DSD, SASSA and the police should publicly apologise to all those whose rights and dignity were violated today. SASSA and the City of Cape Town must resolve the current public dispute regarding access to community halls for SASSA service centres in the metro. Many of SASSA’s mobile services have been closed due to Covid-19 and it has been reported that SASSA staff are working at only 50% capacity.

The Black Sash demands, again, that SASSA reinstate and extend the temporary disability grants that lapsed on 31 December 2020 for three months, until March 2021. SASSA simply cannot manage the thousands of medical assessments that can be expected by those seeking to reapply. Given the current economic crisis, exacerbated by Covid-19, SASSA should expect the crowds outside its offices to continue to grow. Using the violence of water cannons to manage crowds desperately seeking social security to ward off destitution, hunger and poverty can never be government’s solution.
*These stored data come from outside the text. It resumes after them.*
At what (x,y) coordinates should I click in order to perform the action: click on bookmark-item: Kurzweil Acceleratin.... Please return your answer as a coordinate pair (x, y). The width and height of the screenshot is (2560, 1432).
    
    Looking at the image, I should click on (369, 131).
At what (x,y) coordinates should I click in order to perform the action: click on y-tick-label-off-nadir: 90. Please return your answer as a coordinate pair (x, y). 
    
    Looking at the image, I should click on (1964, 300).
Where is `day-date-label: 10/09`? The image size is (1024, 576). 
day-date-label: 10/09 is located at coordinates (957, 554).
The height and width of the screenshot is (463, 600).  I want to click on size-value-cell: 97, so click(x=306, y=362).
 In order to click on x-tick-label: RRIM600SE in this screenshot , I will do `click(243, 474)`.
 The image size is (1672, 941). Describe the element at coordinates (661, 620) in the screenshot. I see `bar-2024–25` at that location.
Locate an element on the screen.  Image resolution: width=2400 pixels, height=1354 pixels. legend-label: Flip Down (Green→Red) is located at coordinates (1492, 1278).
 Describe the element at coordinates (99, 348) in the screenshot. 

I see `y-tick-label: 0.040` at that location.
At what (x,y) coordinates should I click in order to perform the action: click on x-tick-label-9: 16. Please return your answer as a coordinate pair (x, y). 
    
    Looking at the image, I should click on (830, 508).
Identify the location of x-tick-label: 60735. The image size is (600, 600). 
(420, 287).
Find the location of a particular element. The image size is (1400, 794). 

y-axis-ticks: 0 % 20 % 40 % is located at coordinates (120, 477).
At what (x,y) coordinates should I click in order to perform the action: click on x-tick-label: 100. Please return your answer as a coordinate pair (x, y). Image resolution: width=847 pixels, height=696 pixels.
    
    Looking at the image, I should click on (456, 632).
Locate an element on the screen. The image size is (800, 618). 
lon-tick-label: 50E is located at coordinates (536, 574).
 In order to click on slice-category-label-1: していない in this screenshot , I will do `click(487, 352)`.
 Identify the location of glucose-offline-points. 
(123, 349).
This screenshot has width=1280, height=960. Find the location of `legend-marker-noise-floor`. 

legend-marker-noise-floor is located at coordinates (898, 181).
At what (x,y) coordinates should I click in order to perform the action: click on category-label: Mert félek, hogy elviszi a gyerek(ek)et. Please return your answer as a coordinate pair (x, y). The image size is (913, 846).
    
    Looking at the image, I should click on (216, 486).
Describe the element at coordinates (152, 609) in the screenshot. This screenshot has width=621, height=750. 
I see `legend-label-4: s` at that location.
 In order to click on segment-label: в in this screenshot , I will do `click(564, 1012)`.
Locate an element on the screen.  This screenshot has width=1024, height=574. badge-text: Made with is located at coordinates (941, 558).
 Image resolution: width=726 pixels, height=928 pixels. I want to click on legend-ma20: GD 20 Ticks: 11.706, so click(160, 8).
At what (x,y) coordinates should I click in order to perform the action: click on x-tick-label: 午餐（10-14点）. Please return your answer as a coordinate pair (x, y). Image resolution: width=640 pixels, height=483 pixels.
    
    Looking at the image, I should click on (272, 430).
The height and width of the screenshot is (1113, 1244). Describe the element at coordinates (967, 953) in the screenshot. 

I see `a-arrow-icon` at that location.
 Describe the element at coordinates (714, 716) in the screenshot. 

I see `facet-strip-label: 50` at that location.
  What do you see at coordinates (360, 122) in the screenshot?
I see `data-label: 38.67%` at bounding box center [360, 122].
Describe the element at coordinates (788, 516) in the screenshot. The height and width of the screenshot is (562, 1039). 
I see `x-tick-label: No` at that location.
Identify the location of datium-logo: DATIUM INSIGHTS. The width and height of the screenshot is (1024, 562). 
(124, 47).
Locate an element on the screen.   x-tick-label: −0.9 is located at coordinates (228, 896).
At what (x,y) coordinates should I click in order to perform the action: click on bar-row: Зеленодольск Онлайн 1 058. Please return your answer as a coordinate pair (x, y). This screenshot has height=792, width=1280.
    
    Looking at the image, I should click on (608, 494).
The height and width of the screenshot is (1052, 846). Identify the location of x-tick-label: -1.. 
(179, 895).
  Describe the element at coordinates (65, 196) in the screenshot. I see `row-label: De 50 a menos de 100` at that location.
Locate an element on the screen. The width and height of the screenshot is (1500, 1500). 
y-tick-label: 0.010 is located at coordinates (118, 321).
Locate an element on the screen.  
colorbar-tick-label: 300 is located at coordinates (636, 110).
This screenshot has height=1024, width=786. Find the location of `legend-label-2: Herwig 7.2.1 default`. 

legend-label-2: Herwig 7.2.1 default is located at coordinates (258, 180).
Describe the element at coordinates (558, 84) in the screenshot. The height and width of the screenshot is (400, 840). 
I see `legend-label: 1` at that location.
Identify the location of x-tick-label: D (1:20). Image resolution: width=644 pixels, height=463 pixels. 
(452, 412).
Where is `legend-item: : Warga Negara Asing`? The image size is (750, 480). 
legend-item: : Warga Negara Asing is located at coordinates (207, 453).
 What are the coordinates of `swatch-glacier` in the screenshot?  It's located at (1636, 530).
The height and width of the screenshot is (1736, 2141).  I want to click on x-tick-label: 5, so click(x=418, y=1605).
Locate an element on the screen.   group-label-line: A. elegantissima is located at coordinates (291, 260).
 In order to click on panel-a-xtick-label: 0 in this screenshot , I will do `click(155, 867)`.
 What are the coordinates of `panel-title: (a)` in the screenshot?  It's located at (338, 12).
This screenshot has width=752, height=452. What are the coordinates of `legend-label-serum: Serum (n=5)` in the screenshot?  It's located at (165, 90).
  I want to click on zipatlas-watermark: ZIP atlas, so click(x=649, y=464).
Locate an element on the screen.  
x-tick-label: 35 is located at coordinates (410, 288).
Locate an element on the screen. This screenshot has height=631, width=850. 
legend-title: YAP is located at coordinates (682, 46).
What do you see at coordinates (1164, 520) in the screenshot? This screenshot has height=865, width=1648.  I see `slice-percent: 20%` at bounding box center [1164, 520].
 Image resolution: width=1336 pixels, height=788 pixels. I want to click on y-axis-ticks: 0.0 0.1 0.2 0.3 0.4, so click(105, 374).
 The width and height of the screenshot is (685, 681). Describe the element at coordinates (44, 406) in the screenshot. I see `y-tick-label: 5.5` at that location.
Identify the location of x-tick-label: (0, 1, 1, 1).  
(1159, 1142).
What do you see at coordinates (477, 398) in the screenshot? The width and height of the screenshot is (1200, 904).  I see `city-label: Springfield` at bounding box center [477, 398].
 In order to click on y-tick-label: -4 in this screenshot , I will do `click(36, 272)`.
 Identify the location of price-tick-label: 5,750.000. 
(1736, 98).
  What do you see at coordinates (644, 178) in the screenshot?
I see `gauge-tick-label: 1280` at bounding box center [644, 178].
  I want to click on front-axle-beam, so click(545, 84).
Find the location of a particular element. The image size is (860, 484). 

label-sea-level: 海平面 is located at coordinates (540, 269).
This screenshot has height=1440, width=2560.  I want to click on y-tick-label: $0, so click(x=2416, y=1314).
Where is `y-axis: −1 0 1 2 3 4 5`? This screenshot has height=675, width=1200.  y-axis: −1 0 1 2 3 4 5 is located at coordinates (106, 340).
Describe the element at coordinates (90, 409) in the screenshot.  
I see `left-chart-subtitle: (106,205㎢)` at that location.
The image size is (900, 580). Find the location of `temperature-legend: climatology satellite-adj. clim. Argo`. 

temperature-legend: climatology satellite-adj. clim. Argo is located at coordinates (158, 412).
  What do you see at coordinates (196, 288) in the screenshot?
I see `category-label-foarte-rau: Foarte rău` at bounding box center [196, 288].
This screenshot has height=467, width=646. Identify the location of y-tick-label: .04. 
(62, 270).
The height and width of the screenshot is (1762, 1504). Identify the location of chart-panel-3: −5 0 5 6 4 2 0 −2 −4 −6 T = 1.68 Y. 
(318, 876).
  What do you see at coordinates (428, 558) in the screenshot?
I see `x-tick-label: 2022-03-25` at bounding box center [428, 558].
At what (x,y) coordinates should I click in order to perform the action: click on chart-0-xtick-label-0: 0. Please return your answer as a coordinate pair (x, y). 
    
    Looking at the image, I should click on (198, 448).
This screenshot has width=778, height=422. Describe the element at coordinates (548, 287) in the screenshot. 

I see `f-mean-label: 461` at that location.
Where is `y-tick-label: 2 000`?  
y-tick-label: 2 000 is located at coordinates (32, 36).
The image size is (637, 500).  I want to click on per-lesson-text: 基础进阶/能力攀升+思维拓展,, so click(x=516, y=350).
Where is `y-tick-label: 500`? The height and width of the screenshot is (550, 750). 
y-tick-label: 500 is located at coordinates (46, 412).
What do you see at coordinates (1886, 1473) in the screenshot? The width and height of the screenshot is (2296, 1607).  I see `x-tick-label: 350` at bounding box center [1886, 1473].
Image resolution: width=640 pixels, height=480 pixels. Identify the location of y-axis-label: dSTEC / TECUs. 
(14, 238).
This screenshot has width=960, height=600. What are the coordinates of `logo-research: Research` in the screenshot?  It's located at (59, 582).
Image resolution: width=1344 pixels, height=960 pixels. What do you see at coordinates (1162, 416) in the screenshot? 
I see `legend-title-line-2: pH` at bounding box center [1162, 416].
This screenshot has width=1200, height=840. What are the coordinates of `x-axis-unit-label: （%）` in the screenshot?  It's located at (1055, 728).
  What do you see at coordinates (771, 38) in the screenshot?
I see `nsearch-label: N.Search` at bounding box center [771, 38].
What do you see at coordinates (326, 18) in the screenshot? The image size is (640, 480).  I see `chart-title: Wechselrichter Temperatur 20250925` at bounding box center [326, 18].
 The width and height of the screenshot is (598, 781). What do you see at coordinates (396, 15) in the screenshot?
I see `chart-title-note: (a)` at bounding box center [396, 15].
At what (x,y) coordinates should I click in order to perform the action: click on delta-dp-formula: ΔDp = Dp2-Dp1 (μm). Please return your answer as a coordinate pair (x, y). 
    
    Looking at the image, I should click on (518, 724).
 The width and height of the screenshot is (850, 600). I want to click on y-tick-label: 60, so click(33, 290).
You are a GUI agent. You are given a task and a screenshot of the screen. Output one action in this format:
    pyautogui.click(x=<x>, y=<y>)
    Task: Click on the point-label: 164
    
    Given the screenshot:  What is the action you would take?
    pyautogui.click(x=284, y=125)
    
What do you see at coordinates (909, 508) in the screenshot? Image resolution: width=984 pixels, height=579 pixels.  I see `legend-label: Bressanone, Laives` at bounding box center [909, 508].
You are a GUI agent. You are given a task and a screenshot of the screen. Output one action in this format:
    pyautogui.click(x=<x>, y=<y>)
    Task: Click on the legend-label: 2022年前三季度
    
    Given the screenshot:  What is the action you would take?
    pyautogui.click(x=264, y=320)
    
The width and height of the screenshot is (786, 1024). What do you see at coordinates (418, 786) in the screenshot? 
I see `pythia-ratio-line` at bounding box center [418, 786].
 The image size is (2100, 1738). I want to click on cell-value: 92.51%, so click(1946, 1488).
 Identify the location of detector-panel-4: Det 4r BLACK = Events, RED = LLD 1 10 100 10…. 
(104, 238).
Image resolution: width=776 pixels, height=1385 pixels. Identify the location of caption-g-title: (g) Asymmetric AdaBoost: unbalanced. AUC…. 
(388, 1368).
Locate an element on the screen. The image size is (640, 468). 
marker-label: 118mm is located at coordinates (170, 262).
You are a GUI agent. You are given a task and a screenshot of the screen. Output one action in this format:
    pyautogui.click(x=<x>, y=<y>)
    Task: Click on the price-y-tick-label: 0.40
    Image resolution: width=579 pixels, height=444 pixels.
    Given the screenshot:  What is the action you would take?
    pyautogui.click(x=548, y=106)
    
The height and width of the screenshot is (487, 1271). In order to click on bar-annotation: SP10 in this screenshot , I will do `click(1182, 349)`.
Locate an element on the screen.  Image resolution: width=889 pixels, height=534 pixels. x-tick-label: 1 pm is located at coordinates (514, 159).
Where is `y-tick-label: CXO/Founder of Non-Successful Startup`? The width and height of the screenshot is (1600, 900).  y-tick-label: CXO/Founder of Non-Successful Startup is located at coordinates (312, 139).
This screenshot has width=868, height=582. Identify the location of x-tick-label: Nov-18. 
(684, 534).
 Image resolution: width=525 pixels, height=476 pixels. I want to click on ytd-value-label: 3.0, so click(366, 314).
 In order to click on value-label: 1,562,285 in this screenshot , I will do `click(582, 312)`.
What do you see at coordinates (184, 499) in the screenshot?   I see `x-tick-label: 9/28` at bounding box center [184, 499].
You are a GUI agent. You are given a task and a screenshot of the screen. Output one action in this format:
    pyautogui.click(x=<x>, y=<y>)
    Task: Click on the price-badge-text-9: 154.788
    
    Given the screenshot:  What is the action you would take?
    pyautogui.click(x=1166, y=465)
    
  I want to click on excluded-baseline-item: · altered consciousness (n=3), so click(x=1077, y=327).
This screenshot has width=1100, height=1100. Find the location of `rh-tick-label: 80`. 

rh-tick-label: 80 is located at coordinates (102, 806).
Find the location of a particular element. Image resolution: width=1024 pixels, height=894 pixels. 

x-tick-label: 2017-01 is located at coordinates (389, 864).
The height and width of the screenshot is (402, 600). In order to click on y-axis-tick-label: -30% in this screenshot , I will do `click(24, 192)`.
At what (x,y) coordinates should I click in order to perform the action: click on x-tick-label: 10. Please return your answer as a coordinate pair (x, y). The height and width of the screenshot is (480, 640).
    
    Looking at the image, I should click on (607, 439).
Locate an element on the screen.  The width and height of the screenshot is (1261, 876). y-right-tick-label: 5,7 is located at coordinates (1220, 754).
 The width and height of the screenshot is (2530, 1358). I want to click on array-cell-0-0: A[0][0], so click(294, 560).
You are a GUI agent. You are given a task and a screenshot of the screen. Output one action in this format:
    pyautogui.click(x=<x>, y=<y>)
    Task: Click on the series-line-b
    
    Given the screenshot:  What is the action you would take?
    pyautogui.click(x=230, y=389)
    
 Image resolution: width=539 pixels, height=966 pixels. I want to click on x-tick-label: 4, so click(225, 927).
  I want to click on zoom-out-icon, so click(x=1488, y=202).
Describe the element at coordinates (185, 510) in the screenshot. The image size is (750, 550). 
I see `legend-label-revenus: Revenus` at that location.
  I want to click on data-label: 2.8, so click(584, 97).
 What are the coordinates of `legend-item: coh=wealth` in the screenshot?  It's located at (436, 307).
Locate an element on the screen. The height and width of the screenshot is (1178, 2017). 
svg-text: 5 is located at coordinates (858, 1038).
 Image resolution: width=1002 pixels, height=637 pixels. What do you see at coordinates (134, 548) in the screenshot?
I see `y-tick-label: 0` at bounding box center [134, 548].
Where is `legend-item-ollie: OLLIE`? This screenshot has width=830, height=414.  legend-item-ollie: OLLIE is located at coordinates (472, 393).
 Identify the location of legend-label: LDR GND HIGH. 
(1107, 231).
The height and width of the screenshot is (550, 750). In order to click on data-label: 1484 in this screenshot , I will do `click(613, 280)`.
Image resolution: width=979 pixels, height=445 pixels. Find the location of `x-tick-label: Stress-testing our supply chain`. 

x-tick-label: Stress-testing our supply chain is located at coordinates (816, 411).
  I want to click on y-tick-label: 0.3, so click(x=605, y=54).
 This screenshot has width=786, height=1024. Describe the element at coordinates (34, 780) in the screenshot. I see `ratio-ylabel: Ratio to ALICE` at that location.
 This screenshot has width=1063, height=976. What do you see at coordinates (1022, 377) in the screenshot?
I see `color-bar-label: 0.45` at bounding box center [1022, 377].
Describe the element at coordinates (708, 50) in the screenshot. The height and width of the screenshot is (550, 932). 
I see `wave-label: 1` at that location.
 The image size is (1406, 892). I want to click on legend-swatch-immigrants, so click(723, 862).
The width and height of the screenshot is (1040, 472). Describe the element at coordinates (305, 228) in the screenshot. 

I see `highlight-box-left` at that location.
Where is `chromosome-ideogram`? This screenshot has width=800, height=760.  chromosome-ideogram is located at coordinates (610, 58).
Today’s events signify a very disturbing moment in our democracy. People whose lives have been severely impacted by the ravages of Covid-19, and were seeking the support of the state to find the means to survive, were treated with violence and utter disrespect. The Minister of Social Development did very little to intervene while she sat safely inside a police vehicle. Events of this nature have no place in a constitutional democracy. Those who are responsible need to be held to account. SASSA’s broken systems need to be fixed urgently, and those seeking social protection from the state must be treated with the respect they deserve.